Given entries:
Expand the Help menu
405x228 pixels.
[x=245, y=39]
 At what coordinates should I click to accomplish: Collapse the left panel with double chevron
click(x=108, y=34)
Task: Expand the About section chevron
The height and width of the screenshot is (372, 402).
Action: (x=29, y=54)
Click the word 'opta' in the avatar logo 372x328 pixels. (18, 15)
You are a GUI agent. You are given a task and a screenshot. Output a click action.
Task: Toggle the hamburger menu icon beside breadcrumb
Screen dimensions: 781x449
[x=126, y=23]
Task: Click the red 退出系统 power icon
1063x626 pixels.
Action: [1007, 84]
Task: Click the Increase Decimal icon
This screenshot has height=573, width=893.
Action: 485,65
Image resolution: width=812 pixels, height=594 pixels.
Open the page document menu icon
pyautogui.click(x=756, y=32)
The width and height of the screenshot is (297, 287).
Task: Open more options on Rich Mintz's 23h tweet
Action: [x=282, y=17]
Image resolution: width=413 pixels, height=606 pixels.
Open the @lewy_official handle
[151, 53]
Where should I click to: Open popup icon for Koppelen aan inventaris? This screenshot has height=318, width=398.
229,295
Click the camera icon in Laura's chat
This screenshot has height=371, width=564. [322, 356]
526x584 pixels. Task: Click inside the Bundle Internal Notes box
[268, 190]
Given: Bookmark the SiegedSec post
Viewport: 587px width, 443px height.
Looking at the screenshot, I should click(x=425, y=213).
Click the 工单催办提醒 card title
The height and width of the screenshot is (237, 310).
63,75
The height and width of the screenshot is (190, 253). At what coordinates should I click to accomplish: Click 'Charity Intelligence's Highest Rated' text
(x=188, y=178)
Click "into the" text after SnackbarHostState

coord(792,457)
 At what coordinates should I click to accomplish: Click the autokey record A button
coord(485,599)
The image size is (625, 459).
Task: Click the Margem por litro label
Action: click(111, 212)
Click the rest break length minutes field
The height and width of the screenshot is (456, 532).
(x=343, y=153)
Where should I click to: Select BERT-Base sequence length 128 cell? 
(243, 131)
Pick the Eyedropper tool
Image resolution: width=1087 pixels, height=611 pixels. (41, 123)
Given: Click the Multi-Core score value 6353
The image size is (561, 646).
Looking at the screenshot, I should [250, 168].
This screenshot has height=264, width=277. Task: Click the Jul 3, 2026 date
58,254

Task details: Repeat the entries exactly as they appear.

Task result:
Expand the Help menu
405x228 pixels.
[x=245, y=39]
 At what coordinates should I click to accomplish: Collapse the left panel with double chevron
click(x=108, y=34)
Task: Expand the About section chevron
The height and width of the screenshot is (372, 402).
Action: (x=29, y=54)
Click the word 'opta' in the avatar logo 372x328 pixels. (18, 15)
You are a GUI agent. You are given a task and a screenshot. Output a click action.
Task: Toggle the hamburger menu icon beside breadcrumb
Screen dimensions: 781x449
[x=126, y=23]
Task: Click the red 退出系统 power icon
1063x626 pixels.
Action: [1007, 84]
Task: Click the Increase Decimal icon
This screenshot has height=573, width=893.
Action: 485,65
Image resolution: width=812 pixels, height=594 pixels.
Open the page document menu icon
pyautogui.click(x=756, y=32)
The width and height of the screenshot is (297, 287).
Task: Open more options on Rich Mintz's 23h tweet
Action: [x=282, y=17]
Image resolution: width=413 pixels, height=606 pixels.
Open the @lewy_official handle
[151, 53]
Where should I click to: Open popup icon for Koppelen aan inventaris? This screenshot has height=318, width=398.
229,295
Click the camera icon in Laura's chat
This screenshot has height=371, width=564. [322, 356]
526x584 pixels. Task: Click inside the Bundle Internal Notes box
[268, 190]
Given: Bookmark the SiegedSec post
Viewport: 587px width, 443px height.
Looking at the screenshot, I should click(x=425, y=213).
Click the 工单催办提醒 card title
The height and width of the screenshot is (237, 310).
63,75
The height and width of the screenshot is (190, 253). At what coordinates should I click to accomplish: Click 'Charity Intelligence's Highest Rated' text
(x=188, y=178)
Click "into the" text after SnackbarHostState

coord(792,457)
 At what coordinates should I click to accomplish: Click the autokey record A button
coord(485,599)
The image size is (625, 459).
Task: Click the Margem por litro label
Action: click(111, 212)
Click the rest break length minutes field
The height and width of the screenshot is (456, 532).
(x=343, y=153)
Where should I click to: Select BERT-Base sequence length 128 cell? 
(243, 131)
Pick the Eyedropper tool
Image resolution: width=1087 pixels, height=611 pixels. (41, 123)
Given: Click the Multi-Core score value 6353
The image size is (561, 646).
Looking at the screenshot, I should [250, 168].
This screenshot has height=264, width=277. Task: Click the Jul 3, 2026 date
58,254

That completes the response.